Work instruction
After locating the line that contains "Where should I click to: Select the Business" in the records below, write out exactly that line and each line after it through the one that contains "You are a computer-use agent. Image", and nothing else.

The data

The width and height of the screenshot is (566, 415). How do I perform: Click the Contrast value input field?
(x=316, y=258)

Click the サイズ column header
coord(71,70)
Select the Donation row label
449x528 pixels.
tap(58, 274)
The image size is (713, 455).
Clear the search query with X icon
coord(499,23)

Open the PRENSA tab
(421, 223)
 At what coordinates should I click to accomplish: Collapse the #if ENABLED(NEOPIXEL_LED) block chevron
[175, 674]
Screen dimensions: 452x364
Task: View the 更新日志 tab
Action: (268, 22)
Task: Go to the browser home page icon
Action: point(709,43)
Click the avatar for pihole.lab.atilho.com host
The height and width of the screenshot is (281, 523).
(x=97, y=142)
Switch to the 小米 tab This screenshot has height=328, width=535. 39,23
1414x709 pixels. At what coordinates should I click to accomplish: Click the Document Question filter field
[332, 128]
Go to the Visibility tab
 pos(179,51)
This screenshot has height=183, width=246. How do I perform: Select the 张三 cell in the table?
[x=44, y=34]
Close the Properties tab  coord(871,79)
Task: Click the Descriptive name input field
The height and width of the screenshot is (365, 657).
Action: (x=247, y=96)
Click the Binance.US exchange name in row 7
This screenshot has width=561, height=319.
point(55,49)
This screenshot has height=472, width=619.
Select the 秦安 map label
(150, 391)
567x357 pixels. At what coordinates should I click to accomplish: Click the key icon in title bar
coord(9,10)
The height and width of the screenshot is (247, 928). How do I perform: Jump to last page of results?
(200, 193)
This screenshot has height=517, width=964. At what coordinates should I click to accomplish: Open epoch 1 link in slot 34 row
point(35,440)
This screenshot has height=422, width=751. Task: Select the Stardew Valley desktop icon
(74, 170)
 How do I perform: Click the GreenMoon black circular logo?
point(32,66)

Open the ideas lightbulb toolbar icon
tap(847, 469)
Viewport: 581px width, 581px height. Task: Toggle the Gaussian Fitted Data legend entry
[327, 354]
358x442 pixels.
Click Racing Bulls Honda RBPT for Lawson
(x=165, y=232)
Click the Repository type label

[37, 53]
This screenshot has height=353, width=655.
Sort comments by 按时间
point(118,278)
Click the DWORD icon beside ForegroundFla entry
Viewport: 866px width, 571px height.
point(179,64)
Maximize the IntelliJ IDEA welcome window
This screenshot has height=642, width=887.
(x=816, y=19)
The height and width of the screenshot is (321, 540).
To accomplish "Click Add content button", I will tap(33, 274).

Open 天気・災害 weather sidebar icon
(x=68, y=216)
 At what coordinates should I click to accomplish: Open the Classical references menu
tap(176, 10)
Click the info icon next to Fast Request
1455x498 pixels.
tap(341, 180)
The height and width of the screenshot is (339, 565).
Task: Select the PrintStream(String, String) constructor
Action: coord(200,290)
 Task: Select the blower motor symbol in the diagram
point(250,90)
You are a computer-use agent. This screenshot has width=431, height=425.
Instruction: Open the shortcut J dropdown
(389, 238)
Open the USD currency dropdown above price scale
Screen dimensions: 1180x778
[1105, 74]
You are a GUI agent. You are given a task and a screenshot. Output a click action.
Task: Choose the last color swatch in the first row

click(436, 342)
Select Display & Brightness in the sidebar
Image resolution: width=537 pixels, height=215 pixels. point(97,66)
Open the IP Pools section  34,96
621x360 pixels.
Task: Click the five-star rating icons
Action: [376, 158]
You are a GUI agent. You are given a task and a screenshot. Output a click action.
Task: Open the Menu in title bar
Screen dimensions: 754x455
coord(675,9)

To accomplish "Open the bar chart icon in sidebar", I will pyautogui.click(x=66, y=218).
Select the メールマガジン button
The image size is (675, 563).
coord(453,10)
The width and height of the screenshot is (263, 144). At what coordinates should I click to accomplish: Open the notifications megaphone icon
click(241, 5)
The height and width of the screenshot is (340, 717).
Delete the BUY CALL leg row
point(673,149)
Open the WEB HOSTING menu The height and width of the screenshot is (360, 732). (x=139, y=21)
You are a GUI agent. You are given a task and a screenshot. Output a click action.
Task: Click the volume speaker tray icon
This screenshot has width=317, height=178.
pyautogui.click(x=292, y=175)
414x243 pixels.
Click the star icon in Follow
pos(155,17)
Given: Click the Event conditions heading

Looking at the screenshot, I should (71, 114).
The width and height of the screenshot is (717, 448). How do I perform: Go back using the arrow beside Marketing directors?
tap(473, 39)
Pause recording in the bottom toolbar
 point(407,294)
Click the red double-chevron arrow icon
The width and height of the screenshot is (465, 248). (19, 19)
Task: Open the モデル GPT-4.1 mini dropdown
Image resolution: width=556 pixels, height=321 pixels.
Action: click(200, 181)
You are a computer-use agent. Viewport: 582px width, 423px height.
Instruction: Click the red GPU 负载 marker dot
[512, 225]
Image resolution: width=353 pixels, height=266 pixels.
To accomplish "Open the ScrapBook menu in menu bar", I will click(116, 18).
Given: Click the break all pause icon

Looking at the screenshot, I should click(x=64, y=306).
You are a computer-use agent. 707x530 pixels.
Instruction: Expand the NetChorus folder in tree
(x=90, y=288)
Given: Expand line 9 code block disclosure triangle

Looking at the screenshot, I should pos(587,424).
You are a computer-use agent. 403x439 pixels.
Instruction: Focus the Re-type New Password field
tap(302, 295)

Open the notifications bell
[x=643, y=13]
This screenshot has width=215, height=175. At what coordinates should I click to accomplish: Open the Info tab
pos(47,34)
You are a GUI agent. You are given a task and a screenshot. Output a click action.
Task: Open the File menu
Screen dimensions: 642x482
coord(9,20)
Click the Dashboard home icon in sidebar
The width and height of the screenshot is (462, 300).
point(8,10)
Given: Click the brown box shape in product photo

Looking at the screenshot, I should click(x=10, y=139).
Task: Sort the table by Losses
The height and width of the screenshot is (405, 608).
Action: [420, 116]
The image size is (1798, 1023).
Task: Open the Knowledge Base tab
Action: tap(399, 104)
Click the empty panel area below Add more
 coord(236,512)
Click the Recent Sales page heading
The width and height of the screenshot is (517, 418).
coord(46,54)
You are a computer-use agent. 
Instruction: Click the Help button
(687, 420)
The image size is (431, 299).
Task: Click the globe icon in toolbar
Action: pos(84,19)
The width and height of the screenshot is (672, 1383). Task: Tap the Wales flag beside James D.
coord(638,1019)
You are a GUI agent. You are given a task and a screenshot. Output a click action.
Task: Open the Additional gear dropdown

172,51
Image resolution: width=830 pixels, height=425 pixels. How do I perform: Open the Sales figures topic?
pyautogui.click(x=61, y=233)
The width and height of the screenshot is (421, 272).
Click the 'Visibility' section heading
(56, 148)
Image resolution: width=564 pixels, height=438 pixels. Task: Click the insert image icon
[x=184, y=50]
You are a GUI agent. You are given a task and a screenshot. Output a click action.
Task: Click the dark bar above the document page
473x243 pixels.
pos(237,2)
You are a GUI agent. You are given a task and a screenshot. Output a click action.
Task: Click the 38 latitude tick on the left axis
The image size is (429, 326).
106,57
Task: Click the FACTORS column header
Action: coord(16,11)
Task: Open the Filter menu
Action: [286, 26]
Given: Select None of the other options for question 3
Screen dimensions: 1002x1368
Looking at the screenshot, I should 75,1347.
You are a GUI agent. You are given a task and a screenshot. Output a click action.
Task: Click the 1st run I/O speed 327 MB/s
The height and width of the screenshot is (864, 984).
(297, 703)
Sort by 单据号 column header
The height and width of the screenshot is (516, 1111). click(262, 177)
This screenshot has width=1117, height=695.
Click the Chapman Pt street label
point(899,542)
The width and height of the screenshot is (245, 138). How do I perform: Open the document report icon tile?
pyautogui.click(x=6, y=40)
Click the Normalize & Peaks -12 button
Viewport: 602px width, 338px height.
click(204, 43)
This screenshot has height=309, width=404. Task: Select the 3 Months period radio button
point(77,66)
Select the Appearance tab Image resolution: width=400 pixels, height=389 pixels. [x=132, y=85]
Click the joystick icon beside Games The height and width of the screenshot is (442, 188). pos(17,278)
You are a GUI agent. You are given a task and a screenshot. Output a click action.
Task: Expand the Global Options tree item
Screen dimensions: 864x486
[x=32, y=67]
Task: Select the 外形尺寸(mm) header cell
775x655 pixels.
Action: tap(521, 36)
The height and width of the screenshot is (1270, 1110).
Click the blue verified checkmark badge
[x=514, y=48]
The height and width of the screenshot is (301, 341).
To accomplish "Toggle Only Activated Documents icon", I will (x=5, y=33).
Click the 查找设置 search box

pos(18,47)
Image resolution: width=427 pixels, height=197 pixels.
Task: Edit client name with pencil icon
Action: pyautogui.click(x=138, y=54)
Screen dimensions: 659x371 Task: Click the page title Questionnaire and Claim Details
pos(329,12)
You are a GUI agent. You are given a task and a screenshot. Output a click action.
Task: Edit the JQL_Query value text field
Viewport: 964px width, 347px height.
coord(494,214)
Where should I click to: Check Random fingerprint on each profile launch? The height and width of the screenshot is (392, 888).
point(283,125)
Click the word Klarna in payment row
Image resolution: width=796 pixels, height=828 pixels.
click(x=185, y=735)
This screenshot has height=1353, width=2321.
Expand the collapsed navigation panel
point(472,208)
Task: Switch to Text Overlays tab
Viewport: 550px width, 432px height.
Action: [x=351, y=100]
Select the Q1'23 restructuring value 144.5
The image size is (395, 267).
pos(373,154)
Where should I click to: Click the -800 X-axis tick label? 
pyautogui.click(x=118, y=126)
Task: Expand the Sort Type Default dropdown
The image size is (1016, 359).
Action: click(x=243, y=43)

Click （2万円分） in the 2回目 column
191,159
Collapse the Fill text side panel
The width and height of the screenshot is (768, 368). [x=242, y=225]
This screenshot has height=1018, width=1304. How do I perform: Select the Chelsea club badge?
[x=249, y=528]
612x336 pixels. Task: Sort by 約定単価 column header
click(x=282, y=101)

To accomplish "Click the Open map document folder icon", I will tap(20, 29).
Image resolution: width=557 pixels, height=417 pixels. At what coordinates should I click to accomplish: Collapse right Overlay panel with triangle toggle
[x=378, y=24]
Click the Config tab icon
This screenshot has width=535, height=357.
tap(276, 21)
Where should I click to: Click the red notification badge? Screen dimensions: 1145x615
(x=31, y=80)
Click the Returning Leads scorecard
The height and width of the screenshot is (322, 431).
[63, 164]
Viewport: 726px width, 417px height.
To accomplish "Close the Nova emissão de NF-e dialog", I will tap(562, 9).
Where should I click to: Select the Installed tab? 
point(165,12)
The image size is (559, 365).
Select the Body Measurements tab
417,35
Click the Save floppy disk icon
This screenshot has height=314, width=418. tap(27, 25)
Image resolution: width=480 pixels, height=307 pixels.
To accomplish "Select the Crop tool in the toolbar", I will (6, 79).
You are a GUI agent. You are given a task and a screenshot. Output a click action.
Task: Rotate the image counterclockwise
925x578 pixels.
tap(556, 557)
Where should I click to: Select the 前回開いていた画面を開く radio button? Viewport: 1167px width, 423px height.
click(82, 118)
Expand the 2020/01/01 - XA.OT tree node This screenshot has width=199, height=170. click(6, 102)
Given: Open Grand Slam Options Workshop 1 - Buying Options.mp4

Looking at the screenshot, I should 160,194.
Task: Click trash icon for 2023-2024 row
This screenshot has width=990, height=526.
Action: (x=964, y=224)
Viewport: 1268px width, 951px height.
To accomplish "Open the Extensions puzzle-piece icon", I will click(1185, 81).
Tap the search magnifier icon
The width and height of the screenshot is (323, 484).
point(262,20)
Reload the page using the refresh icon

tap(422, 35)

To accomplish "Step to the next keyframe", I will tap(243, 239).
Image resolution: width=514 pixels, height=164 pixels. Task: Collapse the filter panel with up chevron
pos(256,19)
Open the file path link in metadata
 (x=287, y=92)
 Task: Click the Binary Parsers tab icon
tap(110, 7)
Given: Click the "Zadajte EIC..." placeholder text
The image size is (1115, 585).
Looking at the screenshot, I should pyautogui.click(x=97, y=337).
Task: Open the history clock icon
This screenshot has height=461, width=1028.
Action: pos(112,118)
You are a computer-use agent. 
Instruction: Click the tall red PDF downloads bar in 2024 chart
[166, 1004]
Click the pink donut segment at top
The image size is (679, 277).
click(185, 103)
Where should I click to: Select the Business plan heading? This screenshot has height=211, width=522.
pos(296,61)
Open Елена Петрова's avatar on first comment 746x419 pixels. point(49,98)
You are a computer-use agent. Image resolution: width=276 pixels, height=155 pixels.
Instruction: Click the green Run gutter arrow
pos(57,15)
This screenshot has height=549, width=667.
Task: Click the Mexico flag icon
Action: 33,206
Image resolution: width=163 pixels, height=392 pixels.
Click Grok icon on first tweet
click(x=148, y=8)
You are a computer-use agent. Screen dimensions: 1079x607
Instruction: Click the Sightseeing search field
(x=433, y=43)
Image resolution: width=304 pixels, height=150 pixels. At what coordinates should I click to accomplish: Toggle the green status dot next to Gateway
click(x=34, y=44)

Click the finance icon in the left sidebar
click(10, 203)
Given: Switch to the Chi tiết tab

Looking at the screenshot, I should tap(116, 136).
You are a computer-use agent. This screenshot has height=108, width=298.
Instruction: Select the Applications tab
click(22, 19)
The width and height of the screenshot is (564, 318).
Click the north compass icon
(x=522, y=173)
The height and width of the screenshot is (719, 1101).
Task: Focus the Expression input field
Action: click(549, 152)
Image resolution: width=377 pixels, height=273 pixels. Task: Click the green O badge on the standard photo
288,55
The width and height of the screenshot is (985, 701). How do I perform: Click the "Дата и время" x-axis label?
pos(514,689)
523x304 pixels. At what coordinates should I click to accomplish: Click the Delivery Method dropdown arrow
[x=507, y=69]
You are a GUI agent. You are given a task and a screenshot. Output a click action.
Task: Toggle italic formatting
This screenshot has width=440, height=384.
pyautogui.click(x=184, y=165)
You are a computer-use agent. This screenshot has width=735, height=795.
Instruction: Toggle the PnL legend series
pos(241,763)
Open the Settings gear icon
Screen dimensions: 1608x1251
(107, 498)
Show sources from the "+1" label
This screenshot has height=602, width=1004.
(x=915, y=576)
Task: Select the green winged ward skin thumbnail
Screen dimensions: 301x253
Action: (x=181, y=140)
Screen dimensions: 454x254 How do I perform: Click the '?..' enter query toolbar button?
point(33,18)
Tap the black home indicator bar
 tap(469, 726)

Answer section
Where should I click to: Select the Business plan heading? This screenshot has height=211, width=522.
pos(296,61)
Open Елена Петрова's avatar on first comment 746x419 pixels. point(49,98)
You are a computer-use agent. Image resolution: width=276 pixels, height=155 pixels.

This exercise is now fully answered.